About
The goal of Service-Detective is thus to overcome shortcomings of current Web Service search engines by:
- Employing automated methods to gather Web Services and related resources.
- Leveraging automatic means to create semantic service descriptions from information available on the Web.
- Describing the aggregated information in semantic models and allowing reasoning over it.
- Building meaningful clusters of the collected services and of search results.
The Service-Detective project will deliver a search engine that enables users to find up-to- date information on available Web Services. It will employ automated crawling, information retrieval methods and analysis techniques and shall be able to scale with the increasing number of services, as this approach does not rely on a central editorial team that would necessarily become a bottleneck once the number of deployed services reaches Web scale. Consequently, the approaches developed by Service-Detective can adapt quickly to changes in terms of the available services. The search engine will leverage available information exposed by current technologies and extend this information with semantic annotations to allow for more accurate retrieval. It will use the service information to enable efficient clustering and matchmaking of services, in view of the goal to provide an efficient discovery and clustered search possibility for Web Services.
The concept
Service- Detective approaches the discovery problem in two orthogonal dimensions:
- First, it aims at exploiting the technologies developed for semantic discovery in previous Semantic Web Services projects (e.g., RW², SWWS, DIP).
- Second, Service-Detective develops novel means to obtain the underlying semantic models for discovery by analyzing available Web content.
We illustrate the high-level architecture of Service-Detective in Figure 1. By crawling the Web, we obtain the available services and related information: We initially start from a set of services crawled from the Web. Given the information in the interface descriptions we can identify invokable endpoints. Around those endpoints we gather information. For instance, given the underlying transport protocol4, we can assess the liveliness of endpoints, as well as their geographic location. Aggregating this with other information sources, we can obtain information about the housing condition (shared, dedicated, dynamic DNS, etc) and infer properties about service reliability.

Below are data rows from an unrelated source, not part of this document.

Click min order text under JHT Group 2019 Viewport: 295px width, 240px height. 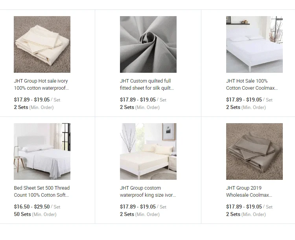click(246, 214)
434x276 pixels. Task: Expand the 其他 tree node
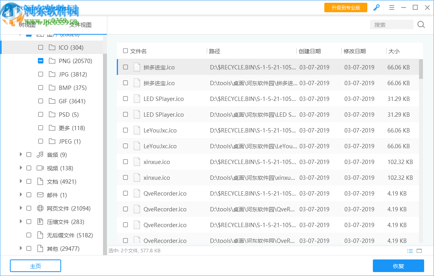[x=21, y=248]
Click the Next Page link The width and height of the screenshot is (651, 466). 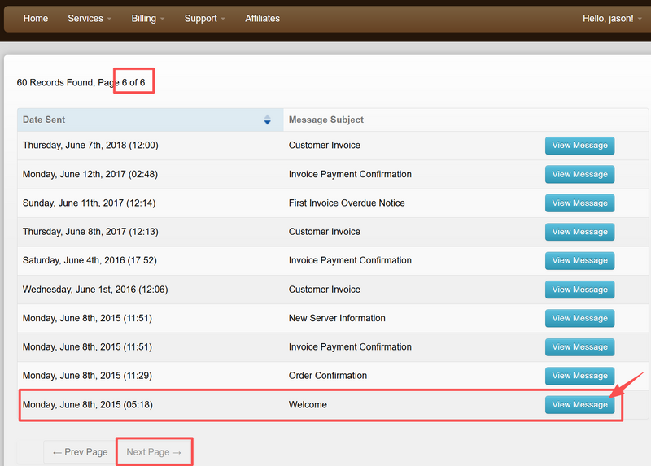[154, 452]
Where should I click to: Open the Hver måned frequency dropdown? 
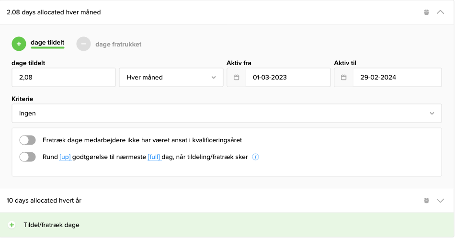[171, 78]
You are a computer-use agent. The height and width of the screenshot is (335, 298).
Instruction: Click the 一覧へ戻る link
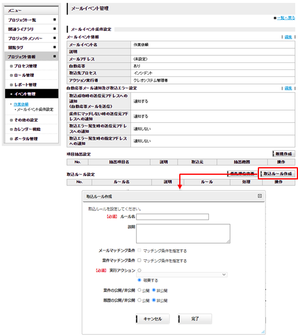pyautogui.click(x=286, y=18)
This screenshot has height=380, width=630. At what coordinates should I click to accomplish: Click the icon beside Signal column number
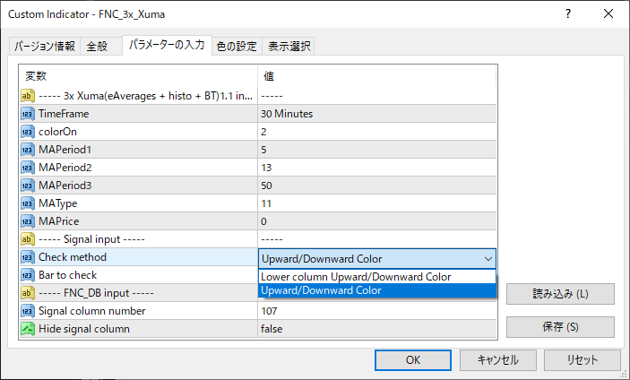pos(27,311)
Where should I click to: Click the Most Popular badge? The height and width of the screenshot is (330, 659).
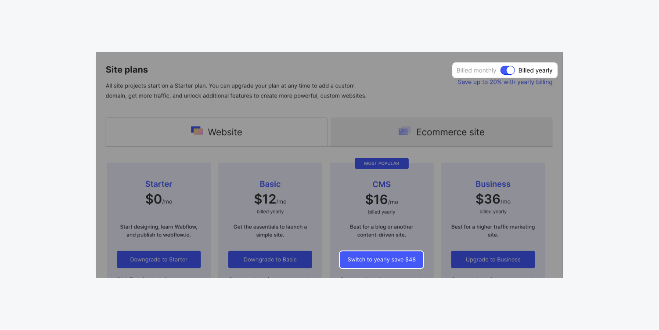(382, 163)

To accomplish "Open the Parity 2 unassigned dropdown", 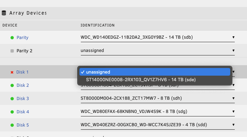I will [x=158, y=51].
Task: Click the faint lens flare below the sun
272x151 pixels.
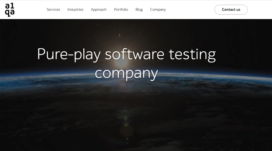Action: click(127, 130)
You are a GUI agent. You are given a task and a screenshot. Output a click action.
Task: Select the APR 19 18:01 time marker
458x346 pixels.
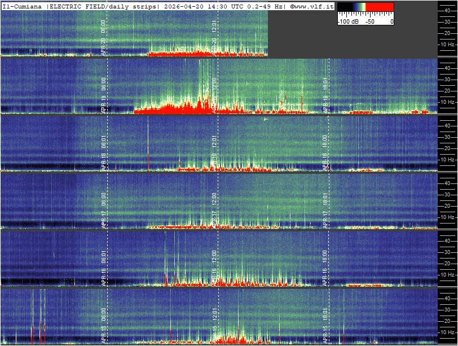pyautogui.click(x=325, y=96)
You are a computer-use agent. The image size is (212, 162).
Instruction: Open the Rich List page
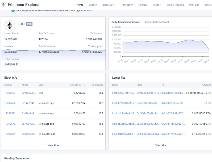click(194, 5)
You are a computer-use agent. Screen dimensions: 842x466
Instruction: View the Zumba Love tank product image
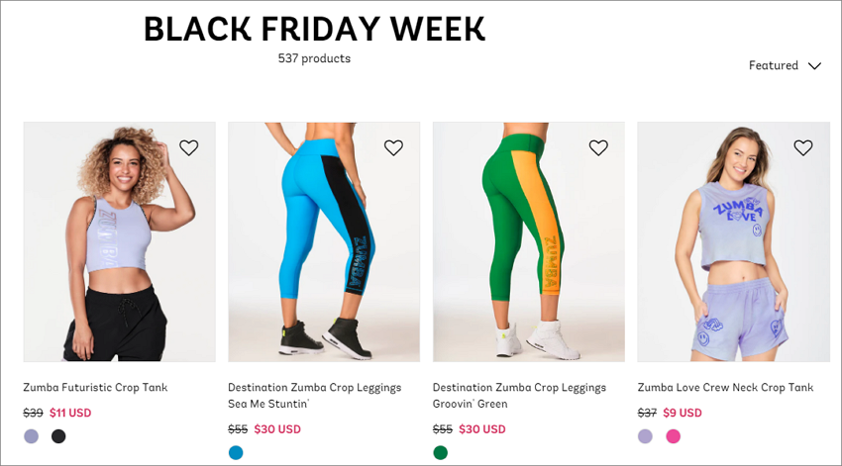[x=733, y=241]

The sources of this information are divers. In particular sources of information include the provider’s service definition, as well as documents pointing to that definition and vice versa. Also other resources related via multiple Web links or through keyword similarity might be considered. In order to provide a general infrastructure, it is necessary to design methods for identification and retrieval of such heterogeneous information and to investigate how to exploit it. This first task is performed by our smart Service Crawler that is able to gather both services and information related to services.
Having the data gathered from the crawler, e.g. information of the service terms (Web Service API) and documentation, we are able to create semantic descriptions of service functionalities. Therefore we analyze the data and enrich it, based on the results of the analysis.

Figure 1: Service-Detective structure
Semantic descriptions of Web Services can be added in two different ways: using generic Web Service ontologies, as e.g. the Web Service Modeling Ontology (WSMO)5, or using domain-specific ontologies. The innovative approach in Service-Detective is to facilitate service discovery by automatically adding semantic service descriptions for different forms of Web Services, using both information from the service provider and from data sources independent of the service provider. Different forms of Web Service descriptions include for example descriptions in WSDL (Web Service Description Language), which is a W3C- recommended XML-based language that provides a model to describe Web Services, or REST (Representational State Transfer), which is an architecture style that has no standardized interface descriptions, as compared to WSDL, what makes REST service descriptions harder to detect on the Web than WSDL descriptions. REST input parameter are usually submitted in the query part of a URL and the response data is often described by a mixture of XML Schema and textual information.
It will then be integrated in one coherent semantic model (conceptual index) allowing effective retrieval.
The information from these various sources will then be used to build up an initial version of one coherent semantic model (conceptual index) that allows for effective retrieval. The semantic model will then be aggregated into a clustering and matchmaking component that uses term similarity approaches to build clusters out of the results.
In summary, the objectives of Service-Detective are to:
- Create an architecture for a Web Service search engine that automatically aggregates information from heterogeneous sources to facilitate discovery.
- Create methods to identify relevant service-related information from the Web in order to automatically build a semantic service crawler.
- Generate semantic service descriptions from various input sources, such as Web sites, Wikis, FAQs, blogs, etc.
- Take into account dynamic aspects of service requesters, as well as user profiles.
- Build index structures to allow efficient access to services within the repository and develop a matching engine that can reason about service requests.
- Build meaningful clusters of the services.